Pour conclure, relevons que face à l’islam politique, nombreux appellent de leurs vœux un Islam de Belgique ! Mais quel est-il? On ne peut en fournir une définition théologique, politique ou idéologique. Par contre, on peut proposer que l’Islam de Belgique soit toute l'aventure humaine, historique et culturelle de l'islam en Belgique. Au travers de cette définition, il y a deux catégories d'acteurs indispensables à l'Islam de Belgique : d'une part, tous les musulmans belges et, d'autre part, tous les non-musulmans belges. On a besoin de tenir compte de tout le monde pour élaborer notre devenir! Musulmans et non-musulmans, nous sommes ensemble amenés à devenir partenaires pour refonder les espérances en notre société et pour nous projeter dans une aventure civilisationnelle dont nous pourrions tous être fier. 

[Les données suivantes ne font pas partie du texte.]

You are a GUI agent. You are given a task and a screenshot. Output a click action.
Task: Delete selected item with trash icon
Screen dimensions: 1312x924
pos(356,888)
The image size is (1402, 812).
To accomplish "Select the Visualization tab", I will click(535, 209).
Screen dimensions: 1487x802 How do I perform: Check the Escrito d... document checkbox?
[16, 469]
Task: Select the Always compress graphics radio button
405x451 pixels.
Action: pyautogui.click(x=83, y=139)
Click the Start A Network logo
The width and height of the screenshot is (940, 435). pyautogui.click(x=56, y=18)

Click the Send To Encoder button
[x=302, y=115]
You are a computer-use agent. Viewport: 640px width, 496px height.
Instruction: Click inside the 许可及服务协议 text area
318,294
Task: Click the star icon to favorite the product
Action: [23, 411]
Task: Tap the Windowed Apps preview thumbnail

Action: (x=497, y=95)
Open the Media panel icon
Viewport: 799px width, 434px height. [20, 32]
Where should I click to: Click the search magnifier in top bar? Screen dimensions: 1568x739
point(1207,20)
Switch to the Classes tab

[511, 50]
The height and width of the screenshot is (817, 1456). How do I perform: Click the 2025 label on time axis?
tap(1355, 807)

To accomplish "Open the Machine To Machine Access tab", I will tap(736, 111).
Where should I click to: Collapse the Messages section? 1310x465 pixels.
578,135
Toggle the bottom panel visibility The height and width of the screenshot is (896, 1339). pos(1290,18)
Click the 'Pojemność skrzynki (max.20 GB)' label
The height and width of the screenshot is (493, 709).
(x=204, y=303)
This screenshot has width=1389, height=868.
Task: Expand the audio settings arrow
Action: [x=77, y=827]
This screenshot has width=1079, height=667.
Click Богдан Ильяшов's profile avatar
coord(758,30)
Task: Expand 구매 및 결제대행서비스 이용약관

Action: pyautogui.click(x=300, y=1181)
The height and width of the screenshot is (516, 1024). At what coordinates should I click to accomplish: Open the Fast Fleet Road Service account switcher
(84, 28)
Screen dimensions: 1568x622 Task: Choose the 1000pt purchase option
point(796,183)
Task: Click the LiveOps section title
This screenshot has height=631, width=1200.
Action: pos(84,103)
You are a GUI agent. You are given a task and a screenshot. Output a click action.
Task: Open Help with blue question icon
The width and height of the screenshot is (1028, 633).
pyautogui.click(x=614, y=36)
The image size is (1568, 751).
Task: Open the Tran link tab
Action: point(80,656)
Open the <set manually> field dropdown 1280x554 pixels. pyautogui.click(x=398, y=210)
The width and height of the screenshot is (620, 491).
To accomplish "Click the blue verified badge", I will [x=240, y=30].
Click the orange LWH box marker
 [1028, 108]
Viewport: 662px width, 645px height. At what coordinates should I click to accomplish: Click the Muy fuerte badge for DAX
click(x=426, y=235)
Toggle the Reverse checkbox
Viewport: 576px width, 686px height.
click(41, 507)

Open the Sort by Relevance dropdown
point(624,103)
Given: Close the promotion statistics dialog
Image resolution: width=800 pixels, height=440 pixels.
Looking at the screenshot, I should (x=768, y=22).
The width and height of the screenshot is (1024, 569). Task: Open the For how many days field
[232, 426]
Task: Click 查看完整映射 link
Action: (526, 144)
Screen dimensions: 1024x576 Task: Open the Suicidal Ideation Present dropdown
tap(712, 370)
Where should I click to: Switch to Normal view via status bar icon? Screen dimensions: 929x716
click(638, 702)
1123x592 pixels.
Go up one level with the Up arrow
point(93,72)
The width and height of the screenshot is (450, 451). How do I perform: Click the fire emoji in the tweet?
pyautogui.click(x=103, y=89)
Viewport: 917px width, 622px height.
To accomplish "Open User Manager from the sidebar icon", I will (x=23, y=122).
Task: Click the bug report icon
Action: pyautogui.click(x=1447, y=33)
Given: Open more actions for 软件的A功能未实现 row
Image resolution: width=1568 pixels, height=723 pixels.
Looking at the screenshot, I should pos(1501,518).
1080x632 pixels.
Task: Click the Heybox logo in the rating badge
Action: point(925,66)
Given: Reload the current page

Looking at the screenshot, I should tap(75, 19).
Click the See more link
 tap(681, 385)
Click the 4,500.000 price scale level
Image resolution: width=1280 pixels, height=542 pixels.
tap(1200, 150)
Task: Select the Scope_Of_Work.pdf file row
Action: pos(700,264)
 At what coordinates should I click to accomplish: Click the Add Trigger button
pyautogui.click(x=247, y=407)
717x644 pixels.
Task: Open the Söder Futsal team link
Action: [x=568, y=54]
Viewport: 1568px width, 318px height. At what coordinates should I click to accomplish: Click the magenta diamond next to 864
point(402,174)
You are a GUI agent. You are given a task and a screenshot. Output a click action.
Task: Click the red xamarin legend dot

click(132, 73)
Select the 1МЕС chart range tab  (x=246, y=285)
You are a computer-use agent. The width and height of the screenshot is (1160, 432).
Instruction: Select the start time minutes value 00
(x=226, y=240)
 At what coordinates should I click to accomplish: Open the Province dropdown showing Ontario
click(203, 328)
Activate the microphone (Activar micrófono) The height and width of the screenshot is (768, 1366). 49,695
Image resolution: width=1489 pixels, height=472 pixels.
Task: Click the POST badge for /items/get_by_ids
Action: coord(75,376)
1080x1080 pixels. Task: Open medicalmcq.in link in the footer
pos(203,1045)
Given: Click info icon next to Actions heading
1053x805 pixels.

Ainsi, ne reprochons pas abusivement aux citoyens musulmans d'Occident de poursuivre leurs efforts à s'affirmer comme faisant partie de la solution. Bien au contraire, brisons les murs, transgressons les frontières de la peur car le premier rempart pour pouvoir Faire Ensemble consistera à affronter notre réticence à nous Faire mutuellement plus Confiance. Faire Confiance, c'est déjà Faire Ensemble!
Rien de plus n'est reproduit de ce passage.